The Implementation Act comprises amendments to the Audit Firms Supervision Act (Wet toezicht accountantskantoren, "Wta"), the Accountancy Profession Act (Wet op het accountantsberoep), Disciplinary Proceedings Auditors Act (Wet tuchtrechtspraak accountants), article 2:393(5) of the Dutch Civil Code and the Financial Supervision Funding Act (Wet bekostiging financieel toezicht). The Implementation Decree includes changes to the Audit Firms Supervision Decree (Besluit toezicht accountantsorganisaties) and the Audit Committee Decree (Besluit Audit Commissie). The new rules and regulations for audit committees are discussed below.

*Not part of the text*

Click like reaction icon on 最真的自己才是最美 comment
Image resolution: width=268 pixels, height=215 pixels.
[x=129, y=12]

The Audit Directive and Audit Regulation tighten up the requirements with regard to the structure and duties of the audit committee, which should reinforce the independence and technical competence of the audit committee. Audit committees are not supervised by the Netherlands Authority for the Financial Markets (Autoriteit Financiële Markten - "AFM") directly, but their performance will be monitored by the AFM under the Regulation.

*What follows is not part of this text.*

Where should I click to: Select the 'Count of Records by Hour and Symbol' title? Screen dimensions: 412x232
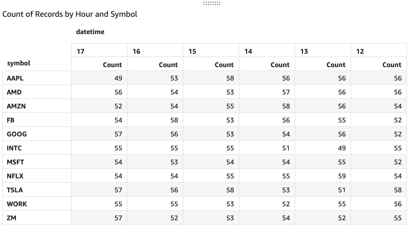click(70, 14)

In the Netherlands, the new rules applicable to audit committees are included in the Decree Establishing Audit Committees. Under this Decree, public interest entities ("PIEs"), such as listed companies, non-listed banks and (certain) insurance companies, are required to have an audit committee. The Decree imposes, in line with the Directive, new requirements with respect to the composition of the audit committee. The committee members as a whole must have competence relevant to the sector in which the legal entity is operating. Instead of one member of the audit committee, the majority of the members, including the chairman, must be independent of the legal entity. It follows from the explanatory memorandum to the Implementation Decree that the independence requirements for the supervisory board in the Dutch Corporate Governance Code ("Code") can be followed in order to determine who is independent. In the explanatory notes the legislator refers to the 2008 Code, which is the designated code of conduct by Decree of 10 December 2009 (best practice provision III.2.2). At least one member of the audit committee must have competence in accounting and/or auditing. The chairman of the audit committee will be appointed by the supervisory board, or by the members of the management board that are not executive members, or the members of the audit committee.

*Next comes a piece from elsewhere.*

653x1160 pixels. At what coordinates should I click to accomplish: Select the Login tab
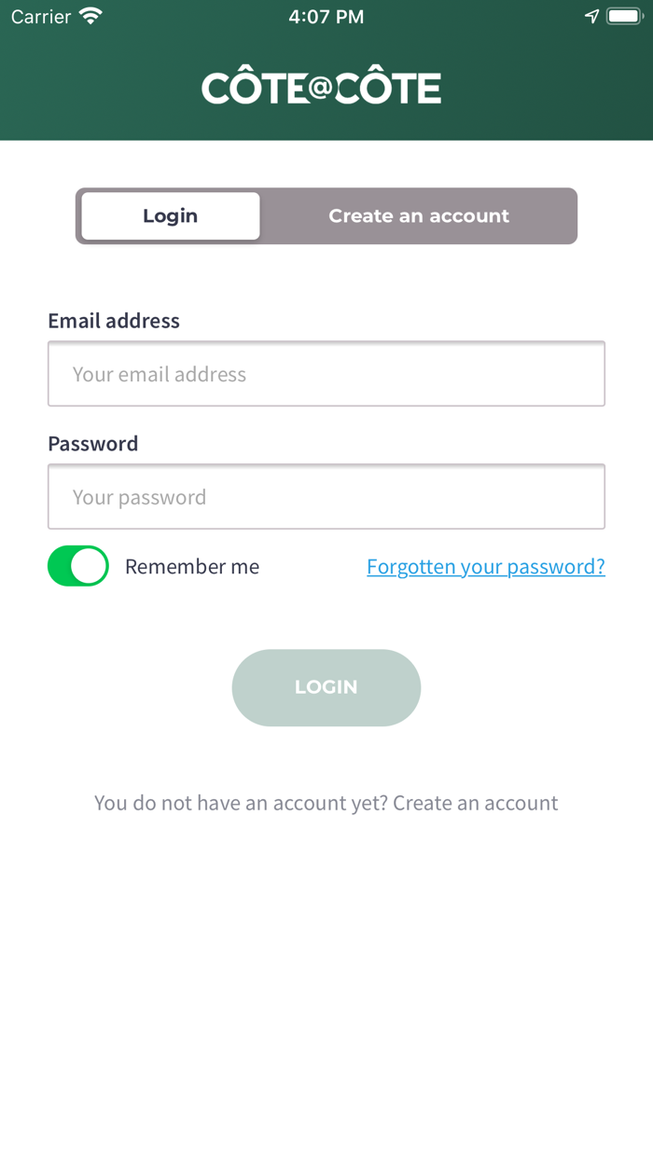(171, 216)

As regards the allocation of duties of the audit committee, reference is no longer made to the provisions of the Code because the duties are now set out in the Decree Establishing Audit Committees as follows:
- inform the management board or supervisory board of the outcome of the statutory audit and explain how the statutory audit contributed to the integrity of financial reporting and what the role of the audit committee was in that process;
- submit recommendations or proposals to ensure the integrity of the financial reporting process; and
- be responsible for the selection procedure of statutory auditor(s). The manner in which the audit committee must implement this procedure is set out in the Regulation.
The audit committee's existing duty to monitor the effectiveness of the internal systems is in line with the Directive limited to monitoring the effectiveness of such systems regarding the financial reporting. Under the Decree Establishing Audit Committees, the audit committee when performing its existing duty to monitor the audit of the (consolidated) annual accounts must also take into account the findings of the AFM in accordance with article 26(6) of the Regulation. Under this article of the Regulation the AFM assesses the design of the internal quality control system of the audit firms (article 48a of the Wta).
There is still an option for PIEs to have a body that performs equivalent functions to an audit committee (article 39(4) of the Audit Directive). The requirements on the composition of the audit committee apply mutatis mutandis to this body. The directors’ report must disclose which body carries out those functions and how that body is composed.